Un marché de l’énergie sous tension, entre calme relatif sur le brut et poussée du gaz
La séance de lundi a illustré un contraste net entre pétrole et gaz en Europe. Le baril de Brent pour livraison en septembre évoluait quasiment à l’équilibre, autour de 88,11 $, tandis que le WTI d’août cédait du terrain à 82,03 $. À l’inverse, le contrat à terme de référence néerlandais TTF a poursuivi sa remontée, coté 58,27 €/MWh et repassant dans la journée au-dessus de 60 $/MWh pour la première fois depuis mars.
Cette divergence est d’autant plus notable que le brut avait brièvement bondi en ouverture, le Brent franchissant le seuil des 90 $ après un week-end d’escalade régionale. Le repli intervenu ensuite traduit un apaisement relatif lié au signal diplomatique venu de Téhéran.
« que l'appareil diplomatique a été actif ces derniers jours »
Cette déclaration du porte-parole de la diplomatie iranienne a tempéré les anticipations les plus alarmistes, sans pour autant lever les risques sur les flux physiques, notamment dans le détroit d’Ormuz.
Ormuz sous surveillance: un goulot stratégique pour l’offre mondiale
La situation sur la voie maritime clé du Golfe continue de peser sur la psychologie des marchés. Les analystes d’ING notent une forte contraction du trafic dans cette zone névralgique par où transitent une part significative des expéditions d’hydrocarbures du Moyen-Orient.
« Les flux de navires se sont pratiquement arrêtés »
Un ralentissement durable dans ce corridor se traduirait mécaniquement par moins d’exportations, tant pour le pétrole que pour le gaz liquéfié. C’est précisément le GNL qui concentre les inquiétudes européennes: selon les mêmes analystes, la production de gaz, notamment au Qatar, est davantage touchée que celle de pétrole depuis le début du conflit, ravivant le spectre de tensions d’approvisionnement cet hiver.
Stocks européens en retrait: le signal faible avant l’hiver
Au cœur du dossier gazier, un indicateur fait tache: les réserves de l’UE sont remplies à moins de 54 %, contre 64 % à la même période l’an dernier et une moyenne sur cinq ans de 69 %. Avec un remplissage en retard et des risques géopolitiques démultipliés, la formation des prix de gros en Europe reste vulnérable aux chocs. Le rebond du TTF en est la traduction immédiate.
Pour les acteurs français — fournisseurs, industriels électro-intensifs, collectivités — cette configuration complique la couverture des besoins pour la fin d’année.
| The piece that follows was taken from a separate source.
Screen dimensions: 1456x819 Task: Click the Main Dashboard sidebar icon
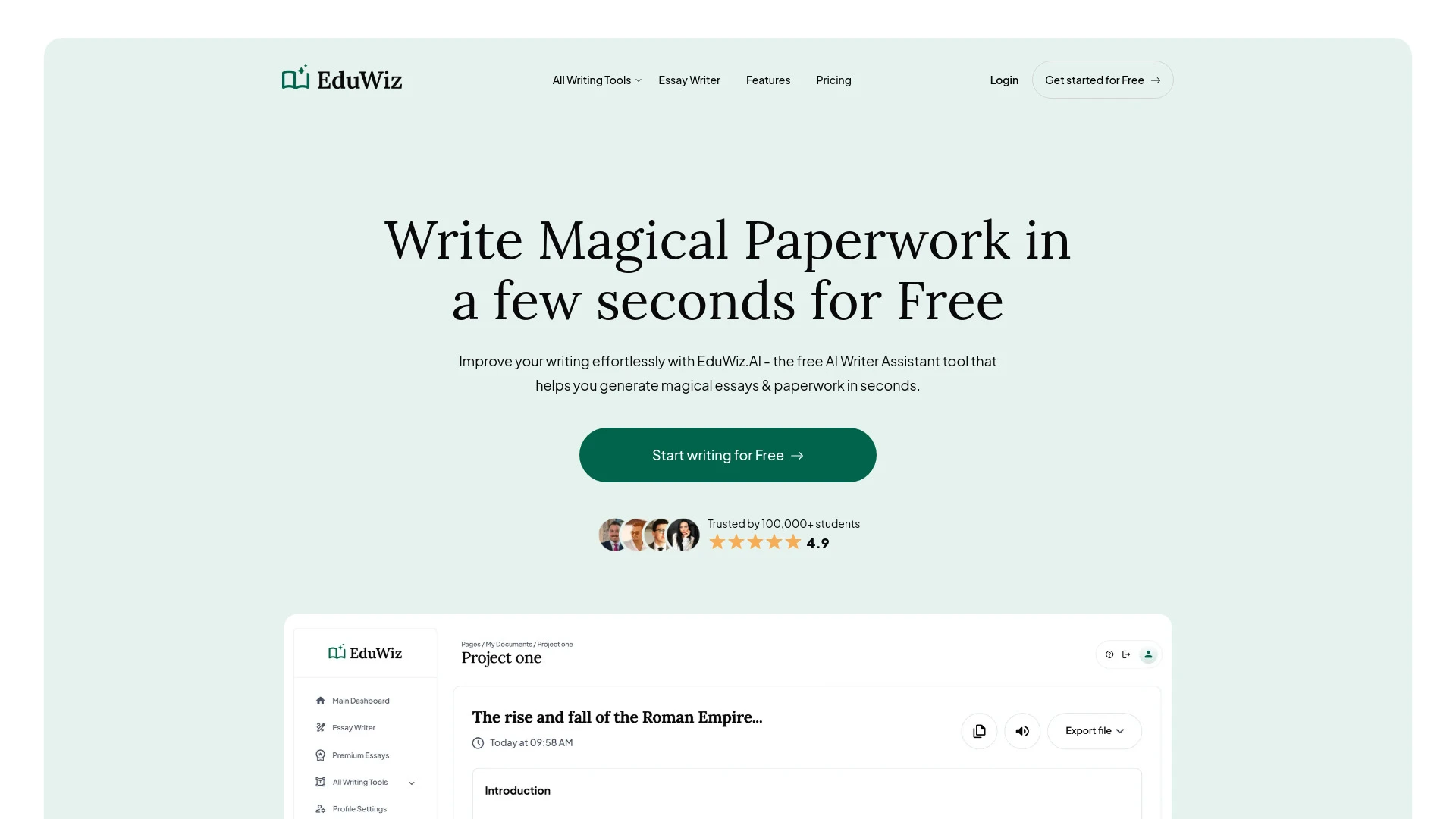click(x=320, y=701)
La facture finale dépendra du niveau de stockage atteint à l’automne, de la disponibilité en GNL sur le marché spot et du rythme des flux régionaux. À court terme, chaque épisode de tension dans le Golfe se répercute sur la prime de risque intégrée dans les prix européens.
Qu’est-ce que cela change pour la France?
- Des prix de gros du gaz plus élevés peuvent renchérir les contrats variables et la reconstitution des portefeuilles d’approvisionnement.
- Un hiver froid avec des stocks bas accroîtrait la sensibilité des prix journaliers et mensuels.
- Le coût de production électrique peut être affecté via les centrales au gaz lors des pointes, avec un effet ponctuel sur les prix de marché.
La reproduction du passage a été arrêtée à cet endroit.